> **GIVEN PROBLEM**: Reproduce word for word the stretch of the essay on brokenness below from "I nodded. Not" through "It’s a moment.".
-- START OF ARTICLE --
Unbroken.
“I feel broken,” she whispered.
“I feel like someone needs to glue me back together.” “ I… I can’t do it myself… there are too many broken pieces now… every time I try to pick up one of the glass splinters, I cut myself again… I can’t…. I don’t know how….”
Her voice trembled. Her body folded in on itself like it had forgotten how to hold its own weight.
I nodded. Not because I agreed, but because I remembered. The collapse. The ache. The illusion that something inside has shattered beyond repair.
But it is not true. We are not broken. We break, yes.
Life bends us, cracks us, sometimes even shatters us. Regardless, brokenness is not an identity. It’s a moment.
Some of us like to think of ourselves as unbreakable. It’s cute, like superheroes, hey. But we have no cape with magic powers. We are not made of stone nor should we aim to be. We are made of breath and blood and bone. Soft matter trying to survive in a hard world. And that in itself is actually quite magical.
-- END OF ARTICLE --
-- START OF DATA EXCERPT --
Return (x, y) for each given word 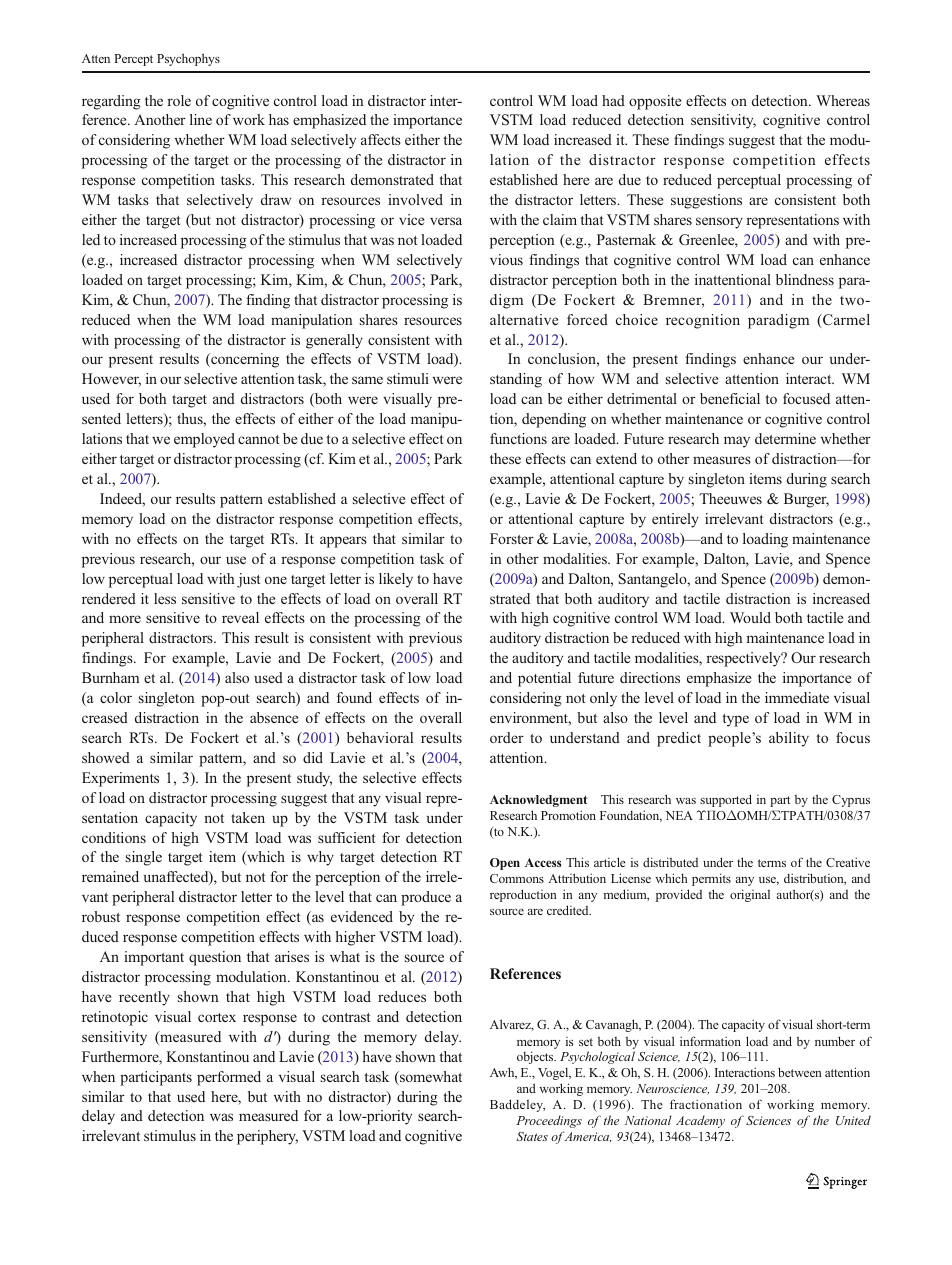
-- END OF DATA EXCERPT --
> **OUTPUT OF THE EXERCISE**:
I nodded. Not because I agreed, but because I remembered. The collapse. The ache. The illusion that something inside has shattered beyond repair.
But it is not true. We are not broken. We break, yes.
Life bends us, cracks us, sometimes even shatters us. Regardless, brokenness is not an identity. It’s a moment.